# Name Something Odd You Love The Smell Of



## PamfromTx (Jul 8, 2020)




----------



## PamfromTx (Jul 8, 2020)

Freshly mowed lawn.
Elmer's Glue


----------



## Aunt Marg (Jul 8, 2020)

pamelasmithwick said:


> Freshly mowed lawn.
> Elmer's Glue


Yes, to both!


As a young child, the smell of a new vinyl air mattress
When my kids were babies and in diapers, I used cloth, and the smell of brand new rubber pants
Brand new rubber baby bottle nipples
Love the fresh and clean smell of an indoor pool (the air in the building where the pool is)
Freshly disinfected shower stalls and change rooms (indoor pool)


----------



## Aunt Marg (Jul 8, 2020)

Pickling spice and vinegar brine (possibly my all-time favourite)!


----------



## Kadee (Jul 9, 2020)

Driving past where potato chips or what might some would call crisps are made in Adelaide 
the smell makes you want to call into the nearest shop to buy a pack


----------



## hollydolly (Jul 9, 2020)

Leather

Tar

Old Books

Diesel

Motor  Mechanics shops


----------



## mike4lorie (Jul 9, 2020)

Gasoline

Grease

Old Pictures in an album

My pup after a fresh bath...

Perfume (poison) Lorie wears sometimes...

Love perfume that consists of Vanilla


----------



## Aunt Marg (Jul 9, 2020)

It's been ages since I've smelled the aftermath of firecrackers, but as a kid I loved the smell!

Also love smelling spent shotgun shells.


----------



## Sunny (Jul 9, 2020)

Onions frying


----------



## JustBonee (Jul 9, 2020)

Horse barn and stalls

Hay loft


----------



## Aunt Marg (Jul 9, 2020)

Bonnie said:


> Horse barn and stalls
> 
> Hay loft


Hay loft, yes, I remember visiting a great uncle and aunt who had a farm, and us kids always played in the hayloft!


----------



## JustBonee (Jul 9, 2020)

Aunt Marg said:


> Hay loft, yes, I remember visiting a great uncle and aunt who had a farm, and us kids always played in the hayloft!



I grew up on a farm ...


----------



## Aunt Marg (Jul 9, 2020)

Bonnie said:


> I grew up on a farm ...


Has always been a dream of mine, Bonnie, from the time I was a young child!


----------



## JustBonee (Jul 9, 2020)

Aunt Marg said:


> Has always been a dream of mine, Bonnie, from the time I was a young child!



Yes,  a great life ... but so many years ago...   I'm now a city dweller.


----------



## Aunt Marg (Jul 9, 2020)

Bonnie said:


> Yes,  a great life ... but so many years ago...   I'm now a city dweller.
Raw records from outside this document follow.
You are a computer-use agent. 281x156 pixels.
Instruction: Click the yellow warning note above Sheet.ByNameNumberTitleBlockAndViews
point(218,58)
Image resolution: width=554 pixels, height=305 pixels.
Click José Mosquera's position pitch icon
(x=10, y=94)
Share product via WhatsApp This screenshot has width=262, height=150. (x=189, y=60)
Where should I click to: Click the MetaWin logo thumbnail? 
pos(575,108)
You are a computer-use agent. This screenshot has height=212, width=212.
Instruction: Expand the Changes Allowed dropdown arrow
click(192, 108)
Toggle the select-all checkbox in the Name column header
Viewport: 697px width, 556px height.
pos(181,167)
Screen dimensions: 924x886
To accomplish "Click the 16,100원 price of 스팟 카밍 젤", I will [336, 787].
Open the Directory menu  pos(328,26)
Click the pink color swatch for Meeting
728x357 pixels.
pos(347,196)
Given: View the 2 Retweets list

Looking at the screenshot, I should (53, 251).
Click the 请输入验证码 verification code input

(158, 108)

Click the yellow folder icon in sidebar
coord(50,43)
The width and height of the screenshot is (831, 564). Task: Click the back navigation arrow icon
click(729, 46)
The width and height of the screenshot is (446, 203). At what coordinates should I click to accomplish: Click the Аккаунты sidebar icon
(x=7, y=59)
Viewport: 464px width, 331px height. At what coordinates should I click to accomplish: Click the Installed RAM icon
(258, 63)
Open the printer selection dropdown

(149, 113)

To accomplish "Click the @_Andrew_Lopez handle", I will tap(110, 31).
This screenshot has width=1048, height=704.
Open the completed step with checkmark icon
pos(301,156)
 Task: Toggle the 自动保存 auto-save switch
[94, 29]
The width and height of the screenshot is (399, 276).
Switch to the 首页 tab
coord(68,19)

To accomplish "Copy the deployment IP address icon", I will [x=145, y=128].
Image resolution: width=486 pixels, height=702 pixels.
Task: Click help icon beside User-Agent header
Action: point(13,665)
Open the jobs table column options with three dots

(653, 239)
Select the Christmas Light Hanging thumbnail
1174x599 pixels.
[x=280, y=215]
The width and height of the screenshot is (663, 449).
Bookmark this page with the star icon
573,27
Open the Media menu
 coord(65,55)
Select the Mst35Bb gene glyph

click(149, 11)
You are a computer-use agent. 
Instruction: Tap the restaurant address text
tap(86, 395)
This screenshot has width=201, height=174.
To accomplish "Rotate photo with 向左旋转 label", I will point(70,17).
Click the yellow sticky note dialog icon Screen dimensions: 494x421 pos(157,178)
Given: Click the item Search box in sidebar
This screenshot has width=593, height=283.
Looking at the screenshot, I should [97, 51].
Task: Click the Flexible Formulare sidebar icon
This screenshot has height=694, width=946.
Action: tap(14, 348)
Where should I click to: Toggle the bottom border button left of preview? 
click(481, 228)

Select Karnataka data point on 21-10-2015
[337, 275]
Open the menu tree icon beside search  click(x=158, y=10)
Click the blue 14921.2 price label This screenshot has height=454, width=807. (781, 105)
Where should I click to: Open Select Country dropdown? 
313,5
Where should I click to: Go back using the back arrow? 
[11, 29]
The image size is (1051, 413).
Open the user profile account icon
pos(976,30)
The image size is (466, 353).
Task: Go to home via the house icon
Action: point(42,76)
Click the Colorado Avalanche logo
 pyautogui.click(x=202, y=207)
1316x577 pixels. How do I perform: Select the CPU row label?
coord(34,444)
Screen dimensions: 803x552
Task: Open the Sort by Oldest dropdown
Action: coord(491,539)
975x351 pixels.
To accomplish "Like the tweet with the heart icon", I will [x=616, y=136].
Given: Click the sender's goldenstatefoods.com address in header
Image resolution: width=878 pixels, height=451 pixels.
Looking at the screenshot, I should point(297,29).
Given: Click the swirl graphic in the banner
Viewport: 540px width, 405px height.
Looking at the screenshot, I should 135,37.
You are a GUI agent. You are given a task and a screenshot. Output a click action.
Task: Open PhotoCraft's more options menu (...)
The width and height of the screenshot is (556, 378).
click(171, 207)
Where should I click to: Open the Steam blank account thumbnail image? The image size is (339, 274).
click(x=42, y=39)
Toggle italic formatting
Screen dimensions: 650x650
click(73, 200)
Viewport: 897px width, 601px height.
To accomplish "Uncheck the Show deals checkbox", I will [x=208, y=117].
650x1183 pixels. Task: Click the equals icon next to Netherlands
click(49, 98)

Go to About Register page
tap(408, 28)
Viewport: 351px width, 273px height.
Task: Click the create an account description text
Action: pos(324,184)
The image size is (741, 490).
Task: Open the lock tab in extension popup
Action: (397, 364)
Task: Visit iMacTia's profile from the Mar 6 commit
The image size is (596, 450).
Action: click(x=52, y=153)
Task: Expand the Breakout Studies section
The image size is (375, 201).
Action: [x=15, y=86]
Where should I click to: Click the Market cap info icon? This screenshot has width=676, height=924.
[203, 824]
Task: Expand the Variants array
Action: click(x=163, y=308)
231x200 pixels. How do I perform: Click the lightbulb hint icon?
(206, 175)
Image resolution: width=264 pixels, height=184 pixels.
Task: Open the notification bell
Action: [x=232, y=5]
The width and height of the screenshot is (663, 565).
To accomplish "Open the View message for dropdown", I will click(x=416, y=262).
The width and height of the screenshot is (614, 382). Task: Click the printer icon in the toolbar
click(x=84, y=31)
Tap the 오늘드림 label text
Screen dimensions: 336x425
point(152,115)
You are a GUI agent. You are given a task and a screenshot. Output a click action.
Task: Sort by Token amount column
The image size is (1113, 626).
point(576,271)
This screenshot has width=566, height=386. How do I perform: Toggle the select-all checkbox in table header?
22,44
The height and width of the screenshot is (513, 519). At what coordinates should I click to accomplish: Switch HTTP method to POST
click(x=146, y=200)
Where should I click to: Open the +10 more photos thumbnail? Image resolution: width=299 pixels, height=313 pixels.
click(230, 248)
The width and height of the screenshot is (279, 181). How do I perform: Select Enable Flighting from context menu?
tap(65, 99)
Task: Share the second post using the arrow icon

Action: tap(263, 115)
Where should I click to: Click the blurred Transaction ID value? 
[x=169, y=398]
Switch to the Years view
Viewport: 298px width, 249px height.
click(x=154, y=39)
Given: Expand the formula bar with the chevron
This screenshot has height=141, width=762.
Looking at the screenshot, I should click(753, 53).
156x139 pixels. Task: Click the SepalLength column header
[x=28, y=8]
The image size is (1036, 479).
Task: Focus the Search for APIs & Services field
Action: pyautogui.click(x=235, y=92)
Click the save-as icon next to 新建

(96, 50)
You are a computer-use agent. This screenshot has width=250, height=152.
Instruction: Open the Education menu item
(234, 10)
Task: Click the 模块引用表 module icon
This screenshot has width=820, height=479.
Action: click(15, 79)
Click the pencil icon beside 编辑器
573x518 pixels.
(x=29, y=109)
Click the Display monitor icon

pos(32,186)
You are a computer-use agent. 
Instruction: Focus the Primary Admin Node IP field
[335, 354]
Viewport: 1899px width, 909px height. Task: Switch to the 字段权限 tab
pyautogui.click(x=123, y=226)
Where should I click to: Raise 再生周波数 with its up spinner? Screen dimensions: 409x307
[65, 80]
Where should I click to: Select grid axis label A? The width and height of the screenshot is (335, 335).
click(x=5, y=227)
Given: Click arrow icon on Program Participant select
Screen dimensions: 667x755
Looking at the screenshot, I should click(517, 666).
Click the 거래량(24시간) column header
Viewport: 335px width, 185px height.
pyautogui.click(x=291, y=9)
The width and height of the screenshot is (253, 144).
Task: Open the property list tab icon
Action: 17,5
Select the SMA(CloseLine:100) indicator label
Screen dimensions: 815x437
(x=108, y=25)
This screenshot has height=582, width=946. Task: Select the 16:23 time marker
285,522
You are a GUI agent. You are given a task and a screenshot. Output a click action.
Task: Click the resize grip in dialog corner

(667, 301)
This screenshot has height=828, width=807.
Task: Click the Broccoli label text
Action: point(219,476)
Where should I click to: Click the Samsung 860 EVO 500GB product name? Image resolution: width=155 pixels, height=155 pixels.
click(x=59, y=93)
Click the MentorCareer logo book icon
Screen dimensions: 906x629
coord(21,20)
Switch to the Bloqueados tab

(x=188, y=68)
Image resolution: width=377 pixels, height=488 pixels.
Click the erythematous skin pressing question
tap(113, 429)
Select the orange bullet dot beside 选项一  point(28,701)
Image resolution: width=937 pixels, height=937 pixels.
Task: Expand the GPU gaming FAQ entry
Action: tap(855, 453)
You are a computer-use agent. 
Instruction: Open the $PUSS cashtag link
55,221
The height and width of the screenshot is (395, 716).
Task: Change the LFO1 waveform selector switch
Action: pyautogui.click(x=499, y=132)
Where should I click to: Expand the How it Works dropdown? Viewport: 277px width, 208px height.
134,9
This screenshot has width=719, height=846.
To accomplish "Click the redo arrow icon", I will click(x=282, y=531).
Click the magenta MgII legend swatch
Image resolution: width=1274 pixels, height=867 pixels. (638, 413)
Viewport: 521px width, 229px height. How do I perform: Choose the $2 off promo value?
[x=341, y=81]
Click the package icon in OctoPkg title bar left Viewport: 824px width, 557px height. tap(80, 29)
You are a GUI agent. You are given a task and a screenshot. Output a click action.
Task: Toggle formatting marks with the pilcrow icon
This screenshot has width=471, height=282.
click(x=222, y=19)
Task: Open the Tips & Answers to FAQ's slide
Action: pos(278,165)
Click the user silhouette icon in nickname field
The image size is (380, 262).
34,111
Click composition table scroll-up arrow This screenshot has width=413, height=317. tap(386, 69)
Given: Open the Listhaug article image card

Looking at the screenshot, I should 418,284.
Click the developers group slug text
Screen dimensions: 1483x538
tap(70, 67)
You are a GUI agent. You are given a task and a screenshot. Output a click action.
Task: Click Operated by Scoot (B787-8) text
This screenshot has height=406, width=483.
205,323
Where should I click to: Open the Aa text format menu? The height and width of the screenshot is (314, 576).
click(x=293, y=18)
There was something about being woken by the cock-a-doodle-doo of roosters, then getting up and making our way to the sunken kitchen in great aunt and uncles house, parking ourselves at the old wooden table always covered in a plastic tablecloth, and waiting for auntie to serve us an all-out breakfast!

Such warm memories. So peaceful. Do think I had my best sleeps at their house!


----------



## chic (Jul 9, 2020)

Patchouli. Maybe this is not so odd, but it's more rare than it was when I was growing up.

Also the smell of a freshly tarred road on a summer's day. Can't explain it.


----------



## Aunt Marg (Jul 9, 2020)

chic said:


> Patchouli. Maybe this is not so odd, but it's more rare than it was when I was growing up.
> 
> Also the smell of a freshly tarred road on a summer's day. Can't explain it.


LOVE the smell of patchouli, and remember it so well back in the 70's!


----------



## hollydolly (Jul 9, 2020)

chic said:


> Patchouli. Maybe this is not so odd, but it's more rare than it was when I was growing up.
> 
> Also the smell of a freshly tarred road on a summer's day. Can't explain it.


I haven't smelled Patchouli oil for decades. At one time everyone seemed to wear it.. 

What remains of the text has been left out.